SET EXERCISE
Retype the listing starting at the line that contains "Open the hamburger menu at top left" and ending at the line that contains "click(x=16, y=16)", including both of those lines. Leave the picture out of your copy.

DATA TO USE
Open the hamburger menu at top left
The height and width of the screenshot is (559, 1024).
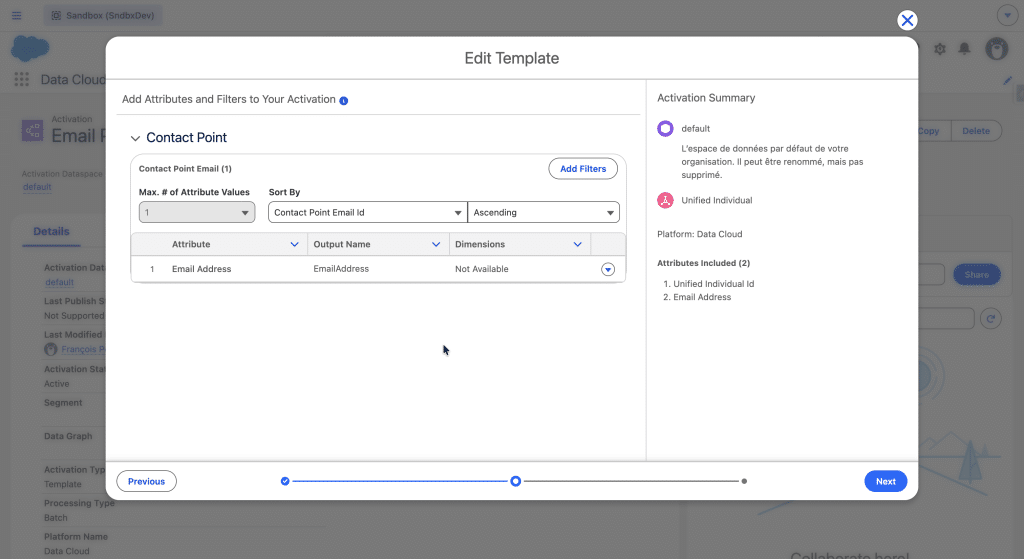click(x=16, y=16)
* * *
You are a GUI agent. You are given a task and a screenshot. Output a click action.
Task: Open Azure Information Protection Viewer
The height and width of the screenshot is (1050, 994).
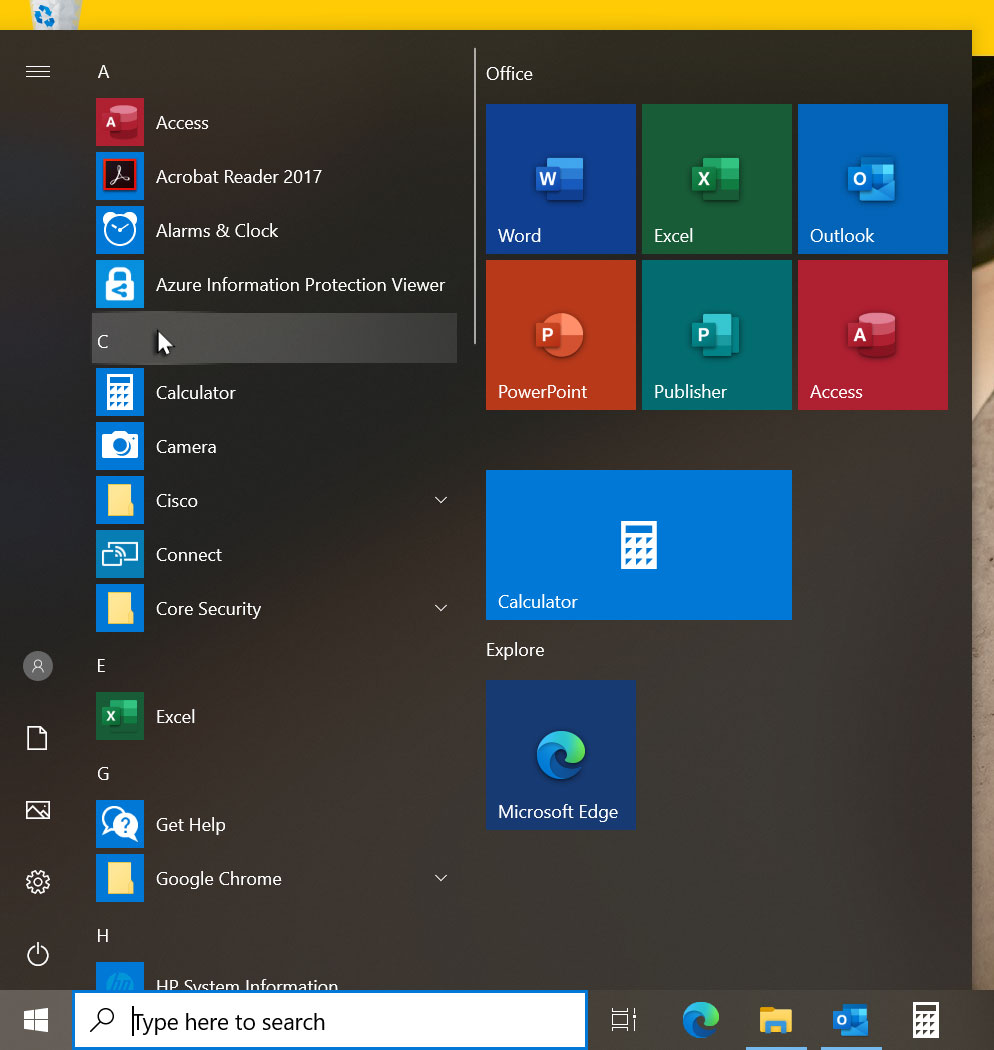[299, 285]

ANSWER BELOW
Open the hamburger menu at top left
The height and width of the screenshot is (559, 1024).
click(x=16, y=16)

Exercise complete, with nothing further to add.